[[ SUPPLIED MATERIAL open ]]

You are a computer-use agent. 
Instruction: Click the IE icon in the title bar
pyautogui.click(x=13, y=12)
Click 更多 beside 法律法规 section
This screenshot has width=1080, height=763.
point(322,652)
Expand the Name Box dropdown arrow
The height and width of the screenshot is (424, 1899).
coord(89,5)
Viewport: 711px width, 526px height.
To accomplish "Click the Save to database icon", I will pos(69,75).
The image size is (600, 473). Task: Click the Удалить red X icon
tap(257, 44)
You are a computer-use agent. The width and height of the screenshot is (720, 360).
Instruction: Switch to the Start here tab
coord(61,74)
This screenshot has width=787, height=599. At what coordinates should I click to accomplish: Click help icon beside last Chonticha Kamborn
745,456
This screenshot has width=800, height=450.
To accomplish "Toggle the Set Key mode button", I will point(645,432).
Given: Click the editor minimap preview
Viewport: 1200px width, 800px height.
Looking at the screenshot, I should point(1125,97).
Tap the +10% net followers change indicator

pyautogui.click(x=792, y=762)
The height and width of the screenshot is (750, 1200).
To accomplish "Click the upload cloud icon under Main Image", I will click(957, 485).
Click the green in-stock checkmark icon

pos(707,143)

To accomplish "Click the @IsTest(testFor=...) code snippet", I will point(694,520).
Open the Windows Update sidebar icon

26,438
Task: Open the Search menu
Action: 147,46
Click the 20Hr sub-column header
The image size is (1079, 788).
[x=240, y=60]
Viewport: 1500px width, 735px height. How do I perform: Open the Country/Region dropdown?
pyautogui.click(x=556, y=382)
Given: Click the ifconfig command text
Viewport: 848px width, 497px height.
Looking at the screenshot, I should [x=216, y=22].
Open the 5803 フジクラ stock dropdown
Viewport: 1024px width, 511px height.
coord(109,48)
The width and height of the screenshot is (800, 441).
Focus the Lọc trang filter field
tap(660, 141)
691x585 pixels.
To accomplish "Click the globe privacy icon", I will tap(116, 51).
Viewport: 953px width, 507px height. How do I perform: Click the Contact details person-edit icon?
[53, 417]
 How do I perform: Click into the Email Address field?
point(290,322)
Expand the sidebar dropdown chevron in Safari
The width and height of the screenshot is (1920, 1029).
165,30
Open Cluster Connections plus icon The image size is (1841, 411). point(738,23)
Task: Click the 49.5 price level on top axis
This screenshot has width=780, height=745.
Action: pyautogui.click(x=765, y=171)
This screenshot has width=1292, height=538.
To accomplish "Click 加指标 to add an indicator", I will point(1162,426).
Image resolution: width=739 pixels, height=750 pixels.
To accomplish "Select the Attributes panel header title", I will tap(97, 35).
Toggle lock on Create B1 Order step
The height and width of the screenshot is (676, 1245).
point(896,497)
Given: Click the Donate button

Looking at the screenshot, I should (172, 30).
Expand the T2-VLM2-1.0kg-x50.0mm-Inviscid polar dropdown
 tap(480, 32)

[[ SUPPLIED MATERIAL closed ]]

Which lines above hold the string "pixels"? Show each of them.

691x585 pixels.
Image resolution: width=739 pixels, height=750 pixels.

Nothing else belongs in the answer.